▸ **Exercise requirements**
1. Retype the stretch of the distributed file system description from "Control Plane —" through "touches chunk data.", keeping every word and mark unchanged.
2. Extend the distributed file system description by writing what follows its last sentence, in the same style.

▸ **Selected text**

Distributed File System in Go

A fault-tolerant distributed file system built in Go, inspired by GFS and HDFS. Separates the control plane (Raft-based metadata cluster) from the data plane (storage nodes) with peer-to-peer chunk replication, automatic failure detection, and self-healing.

Architecture

                         ┌─────────────────────────────┐
                         │      Metadata Cluster (Raft)│
                         │   Meta1 ←→ Meta2 ←→ Meta3   │
                         └──────────────┬──────────────┘
                                        │
                ┌───────────────────────┼───────────────────────┐
                │ heartbeat             │ placement             │ repair
                ▼                       ▼                       ▼
         ┌──────────┐           ┌──────────┐           ┌──────────┐
         │ Storage  │◄─────────►│ Storage  │◄─────────►│ Storage  │
         │  Node 1  │           │  Node 2  │           │  Node 3  │
         └──────────┘           └──────────┘           └──────────┘
                ▲
                │ upload / download
                │
            Client CLI

Control Plane — Raft-based metadata cluster. Stores file-to-chunk mappings, chunk-to-node mappings, node health, and replication state. Never touches chunk data.

▸ **Source material**

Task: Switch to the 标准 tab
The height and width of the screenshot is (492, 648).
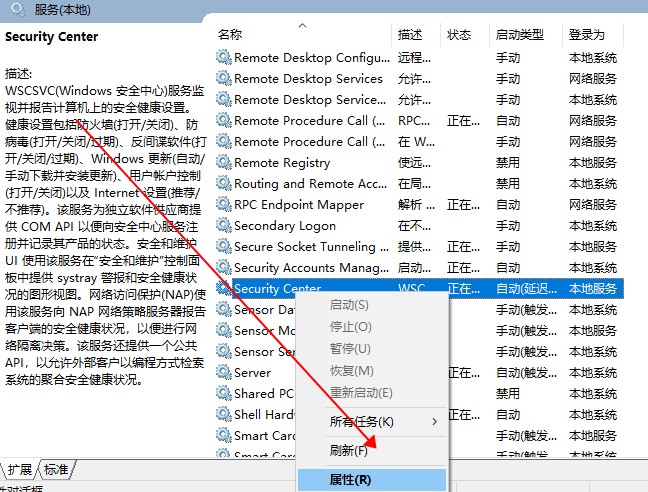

▸ **Exercise responses**
1.
Control Plane — Raft-based metadata cluster. Stores file-to-chunk mappings, chunk-to-node mappings, node health, and replication state. Never touches chunk data.

2.
Data Plane — Storage nodes handle chunk storage, P2P replication between peers, checksum validation, and heartbeating to metadata.

Client — CLI that splits files into chunks, coordinates with metadata for placement, and streams chunks directly to/from storage nodes in parallel.

Quick Start

Prerequisites

Go 1.21+
protoc + protoc-gen-go + protoc-gen-go-grpc plugins
buf CLI
Docker + Docker Compose

go install google.golang.org/protobuf/cmd/protoc-gen-go@latest
go install google.golang.org/grpc/cmd/protoc-gen-go-grpc@latest

Clone and build

git clone https://github.com/your-org/distributed-fs.git
cd distributed-fs
go mod download
make proto-gen       # generate protobuf/gRPC code with buf
make build-all       # produces bin/storage, bin/metadata, bin/client/dfs-cli

Run a local cluster

./scripts/run-cluster.sh -m 1 -s 3 up -d --build

Dynamically generates a docker-compose.yml, builds images, and starts 1 metadata node + 3 storage nodes in daemon mode.

# Override node counts
./scripts/run-cluster.sh -m 3 -s 5 up -d --build

# Include a client container
./scripts/run-cluster.sh -m 1 -s 3 -c up -d --build

# View logs
docker compose -f scripts/docker-compose.yml logs -f

# Stop cluster
docker compose -f scripts/docker-compose.yml down

CLI usage

# Upload a file
./bin/client/dfs-cli upload --file ./data.csv --name data.csv

# List all files
./bin/client/dfs-cli list

# List with prefix filter
./bin/client/dfs-cli list --prefix reports/

# Download a file
./bin/client/dfs-cli download --name data.csv --out ./output/data.csv

# Delete a file
./bin/client/dfs-cli delete --id <file_id>

Features

Raft consensus for replicated, fault-tolerant metadata
Fixed-size chunking (4 MB) with parallel upload and download
Peer-to-peer chunk replication — metadata never transfers bytes
Automatic failure detection via heartbeat timeouts
Self-healing — under-replicated chunks automatically re-replicated
SHA256 checksum verification for chunk integrity
Atomic chunk writes via tmp-file + rename (no partial chunks on disk)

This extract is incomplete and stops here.